HELİKOPTER UÇAN TABUT HALİNE GELİYOR
Her hava aracının periyodik bakımlarının olduğunu vurgulayan
Sürmeli, sözlerini şöyle sürdürdü: "Rutin ve zorunlu bakımlar
vardır. Örneğin 50, 100, 500 uçuş saatinin ardından ayrı ayrı
bakımlar yapılır. Bu bakımları lisansı olan, o konuda eğitim almış
teknisyenler yapar. Bunun haricinde değil bakım, vidayı
değiştiremezsiniz. Fakat bu helikopterde bunların tamamını
görüyoruz. Helikopterin çatlak camının ehil olmayan bir kişi
tarafından değiştirildiğini görüyoruz. Helikopteri üreten Bell
firmasının yayınladığı kırmızı bültenler var. 'Bu bakımları
yapmadan helikopteri kımıldatamazsın' diyor. Ama bunların hiçbiri
yapılmıyor. Deyim yerindeyse helikopter uçan bir tabut haline
dönüşüyor."
HEX KODU GİRİLMEDİĞİ İÇİN HELİKOPTERE
ULAŞILAMADI
Pilot sürmeli, kazanın ardından helikoptere ulaşılamamasının ise
ELT cihazına girilen HEX kodunun yanlış olmasından kaynaklandığını
iddia etti. Bu kodun da ehil olmayan bir kişi tarafından
girildiğini savunan Sürmeli, "Cep telefonu örneğinden yola çıkacak
olursak, çalınan bir telefon IMEI numarasıyla yeri tespit edilip
bulunabiliyor. Helikopterler için de HEX kodu böyle bir şey. Yine
bu helikopterde bu kod, lisansız bir kişi tarafından giriliyor.

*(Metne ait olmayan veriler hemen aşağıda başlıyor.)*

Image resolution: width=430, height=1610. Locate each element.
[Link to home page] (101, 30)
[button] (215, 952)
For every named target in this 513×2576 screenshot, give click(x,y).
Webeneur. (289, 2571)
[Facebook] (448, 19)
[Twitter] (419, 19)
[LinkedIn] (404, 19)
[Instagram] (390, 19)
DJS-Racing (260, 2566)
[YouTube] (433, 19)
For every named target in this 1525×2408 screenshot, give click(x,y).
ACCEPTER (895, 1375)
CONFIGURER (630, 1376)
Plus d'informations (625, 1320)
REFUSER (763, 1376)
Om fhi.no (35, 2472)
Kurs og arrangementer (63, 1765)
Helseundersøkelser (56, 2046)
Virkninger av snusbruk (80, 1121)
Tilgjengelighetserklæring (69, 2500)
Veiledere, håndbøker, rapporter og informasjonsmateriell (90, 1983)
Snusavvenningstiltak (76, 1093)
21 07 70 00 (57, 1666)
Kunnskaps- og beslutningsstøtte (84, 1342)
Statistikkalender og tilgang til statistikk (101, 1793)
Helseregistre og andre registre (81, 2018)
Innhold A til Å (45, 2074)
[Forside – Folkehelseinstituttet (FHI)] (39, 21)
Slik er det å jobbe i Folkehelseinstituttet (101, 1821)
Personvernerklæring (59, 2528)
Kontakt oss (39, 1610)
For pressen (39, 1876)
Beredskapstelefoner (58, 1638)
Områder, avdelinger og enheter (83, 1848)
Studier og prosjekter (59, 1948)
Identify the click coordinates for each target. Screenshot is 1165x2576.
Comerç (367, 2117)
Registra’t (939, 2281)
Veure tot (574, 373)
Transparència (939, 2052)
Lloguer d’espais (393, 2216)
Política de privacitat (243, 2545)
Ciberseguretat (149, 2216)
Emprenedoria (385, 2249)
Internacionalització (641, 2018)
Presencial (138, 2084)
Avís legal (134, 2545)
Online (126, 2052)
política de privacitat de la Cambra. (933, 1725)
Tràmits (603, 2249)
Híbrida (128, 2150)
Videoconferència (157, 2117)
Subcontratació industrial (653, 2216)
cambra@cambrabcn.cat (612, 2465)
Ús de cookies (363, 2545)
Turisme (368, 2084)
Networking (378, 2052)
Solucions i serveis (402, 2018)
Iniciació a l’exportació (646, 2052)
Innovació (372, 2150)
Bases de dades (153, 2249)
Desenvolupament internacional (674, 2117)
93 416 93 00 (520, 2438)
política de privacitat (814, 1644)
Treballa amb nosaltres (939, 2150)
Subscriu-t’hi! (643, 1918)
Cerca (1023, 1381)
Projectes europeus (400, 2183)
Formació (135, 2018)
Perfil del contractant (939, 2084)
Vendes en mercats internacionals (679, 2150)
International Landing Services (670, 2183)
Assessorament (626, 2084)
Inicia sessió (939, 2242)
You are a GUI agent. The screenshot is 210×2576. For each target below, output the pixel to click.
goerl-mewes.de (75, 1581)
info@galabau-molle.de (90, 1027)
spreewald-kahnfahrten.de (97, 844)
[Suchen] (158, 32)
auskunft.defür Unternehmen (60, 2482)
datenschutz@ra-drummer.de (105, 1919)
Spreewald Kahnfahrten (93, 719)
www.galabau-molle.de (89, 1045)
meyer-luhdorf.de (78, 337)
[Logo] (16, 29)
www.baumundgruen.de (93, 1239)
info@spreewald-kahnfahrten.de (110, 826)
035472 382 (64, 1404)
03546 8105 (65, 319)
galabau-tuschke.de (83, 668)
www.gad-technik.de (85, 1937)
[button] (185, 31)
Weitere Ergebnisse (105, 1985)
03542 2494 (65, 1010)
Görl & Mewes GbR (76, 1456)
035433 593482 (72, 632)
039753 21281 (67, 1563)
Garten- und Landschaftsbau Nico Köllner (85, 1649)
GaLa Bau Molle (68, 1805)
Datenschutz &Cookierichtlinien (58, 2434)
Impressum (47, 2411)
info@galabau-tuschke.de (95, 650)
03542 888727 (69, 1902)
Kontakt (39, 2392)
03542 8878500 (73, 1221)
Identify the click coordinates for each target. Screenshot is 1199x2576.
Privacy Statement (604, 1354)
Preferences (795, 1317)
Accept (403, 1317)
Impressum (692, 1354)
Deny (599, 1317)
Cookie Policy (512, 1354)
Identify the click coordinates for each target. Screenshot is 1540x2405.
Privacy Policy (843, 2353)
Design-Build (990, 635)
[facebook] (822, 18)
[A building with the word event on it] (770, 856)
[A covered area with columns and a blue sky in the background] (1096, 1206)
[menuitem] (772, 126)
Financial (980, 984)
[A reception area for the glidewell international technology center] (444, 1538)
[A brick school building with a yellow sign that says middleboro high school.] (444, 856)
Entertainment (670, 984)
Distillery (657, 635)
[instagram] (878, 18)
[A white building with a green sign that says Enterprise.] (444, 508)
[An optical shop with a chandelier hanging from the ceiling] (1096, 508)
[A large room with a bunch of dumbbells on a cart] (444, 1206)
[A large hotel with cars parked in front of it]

Böyle olunca uyduya sinyal gitmiyor ve yer tespit edilemiyor. Bence
bu noktada art niyet aramak gerekli" ifadelerini kullandı.
BU KADAR UZUN YOLCULUĞA İKİNCİ BİR PİLOT
GEREKLİYDİ
Uzun hava yolculuklarında pilotun yanında mutlak suretle bir
yardımcı pilot bulundurması gerektiğine dikkat çeken Sürmeli, bu
konunun da ana kaza nedenlerinden biri olduğunu belirtti. Sürmeli,
"Bir pilotun uçabileceği bir mesafe vardır ve bu uçuşun ardından
mutlak suretle dinlenmesi gerekir. Pilot, İstanbul'dan Ankara'ya,
oradan Sivas'a ve oradan da Maraş'a geliyor. Kesinlikle ve
kesinlikle ikinci bir pilot olması gerekiyor. Bu konu SHGM
genelgesinde bir kanun. Bunun da kazanın ana nedenlerinden biri
olabileceğini düşünüyorum. Diğer yandan Pilot İstektepe'nin ciddi
sağlık sorunları bulunması, 6 ayda bir yenilenmesi gereken sağlık
raporunun da 1 yıldır yenilenmemesi dikkat çekiyor. Tüm bu
verilerin ardından özellikle helikopter şirketinin çok ciddi
eksikleri olduğu ve ciddi yaptırımlar uygulanması gerektiği dikkat
çekiyor" ifadelerini kaydetti.
EŞREF BİTLİS KAZASINDA DA MİLYONDA BİR GÖRÜLECEK HATALAR
VAR
Sözlerinin sonunda 17 Şubat 1993 yılında meydana gelen ve Jandarma
Genel Komutanı Eşref Bitlis'in hayatını kaybettiği uçak kazasına da
değinen Sürmeli, "Bu kazada da milyonda bir olmayacak şeyler
dikkatimizi çekiyor. Mesela bu uçağın da önce sağ, hemen ardından
sol motoru duruyor. Bu kesinlikle olabilecek bir şey değil. Bir
uçağın her iki motoru patlatılmadıktan sonra peş peşe duramaz.